Friday, October 11, 2013

Global Disaster Watch is on Facebook

**Getting over a painful experience is
much like crossing monkey bars.
You have to let go at some point
in order to move forward.**
C.S. Lewis

LARGEST QUAKES so far today -

Yesterday, 10/10/13 -

Tungurahua volcano (Ecuador) - increasing strombolian activity. Seismic and visual activity have increased since Sunday. The volcano currently produces mild to moderate strombolian activity, ejecting fresh lava bombs onto the upper slopes of the summit cone.
The seismic recordings show in increase in the number of events associated with internal fluid (magma) movements as well as emission/explosion signals. Ash fall has been reported in localities to the west and south, namely in El Manzano, Bilbao, Chacauco, Choglontus, and Mocha. Also the measured SO2 flux values changed from a minimum of 87 tons per day on October 3 to over 1000 tonnes per day on 7 and 8 October.

Current tropical storms - maps and details.

* In the Western Pacific -
- Typhoon Nari (Santi) is located approximately 255 nm east-northeast of Manila, Philippines. Arrival expected on Friday in the Philippines, then Tuesday in Vietnam.

- Tropical depression 25w has been upgraded to Tropical storm Wipha, which is located approximately 696 nm south of Iwo To, Japan. Could become a typhoon by Saturday afternoon.

* In the Northern Indian Ocean -
Tropical cyclone Phailin is located approximately 424 nm southward of Kolkata, India. It will continue to intensify, reaching a peak of 135 knots in the next day as favorable conditions persist.
+ VERY DANGEROUS TYPHOON PHAILIN, in the North Indian Ocean's Bay of Bengal, has put on an impressive burst of rapid intensification, going from a tropical storm with 65 mph winds to a formidable Category 3 storm with 115 mph winds in just twelve hours.
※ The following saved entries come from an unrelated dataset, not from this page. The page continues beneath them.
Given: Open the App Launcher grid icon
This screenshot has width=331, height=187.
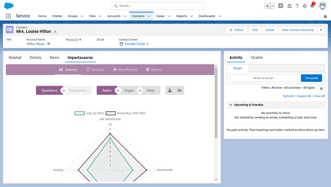Looking at the screenshot, I should 8,16.
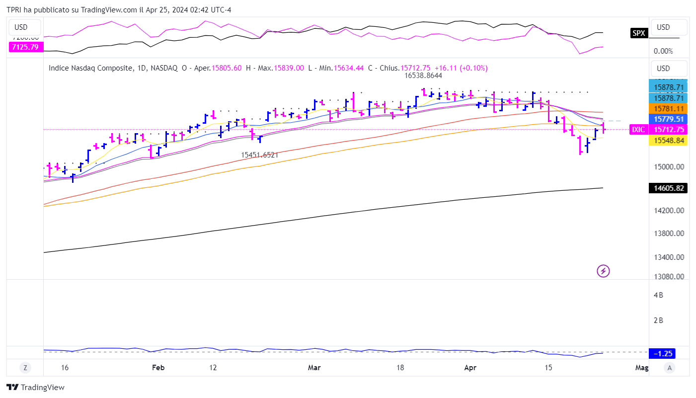Click the Indice Nasdaq Composite chart title
Viewport: 696px width, 398px height.
(90, 68)
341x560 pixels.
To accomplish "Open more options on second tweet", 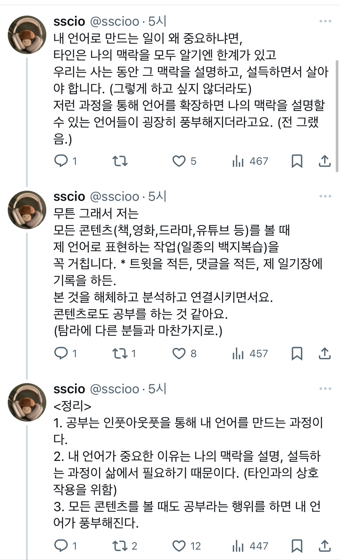I will click(325, 196).
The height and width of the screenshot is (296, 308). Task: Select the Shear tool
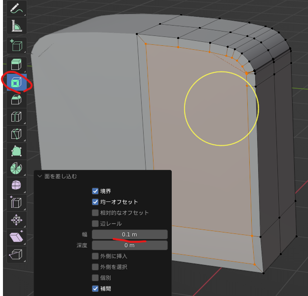[16, 237]
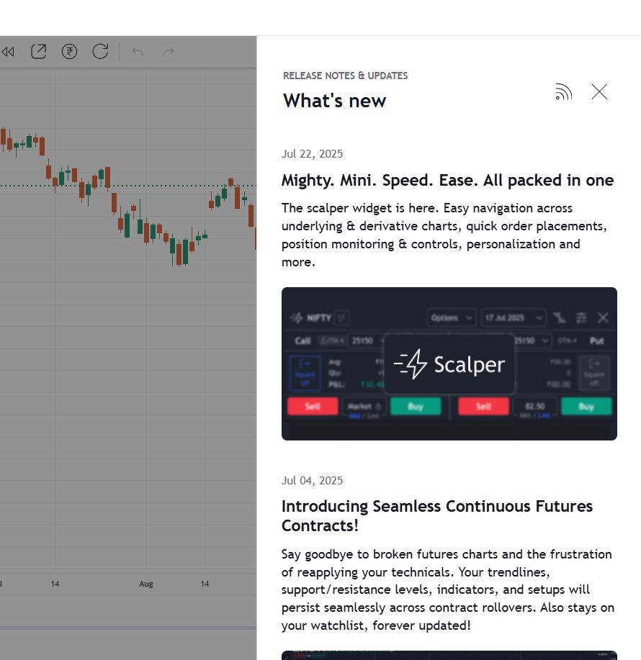The height and width of the screenshot is (660, 641).
Task: Click the Put-side green Buy button
Action: point(586,407)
Landfall on the northeast coast of India expected to occur between 06 - 12 UTC on Saturday, possibly as strong as Category 4.
Twenty-six of the thirty-five deadliest tropical cyclones in world history have been Bay of Bengal storms. Satellite estimates of Phailin's strength at 8 am EDT Thursday ranged as high as 135 mph. Water temperatures are warm, 28 - 29°C, and the ocean heat content is very high, at a level often associated with rapid intensification. The 11 am EDT Thursday forecast from the Joint Typhoon Warning Center predicts that Phailin will peak as a top-end Category 4 storm with 155 mph winds 12 hours before landfall. The India Meteorological Department is predicting that Phailin will be a borderline Category 2/Category 3 storm at landfall. The HWRF model predicted that Phailin would be a strong Category 3 storm with 130 mph winds at landfall on Saturday.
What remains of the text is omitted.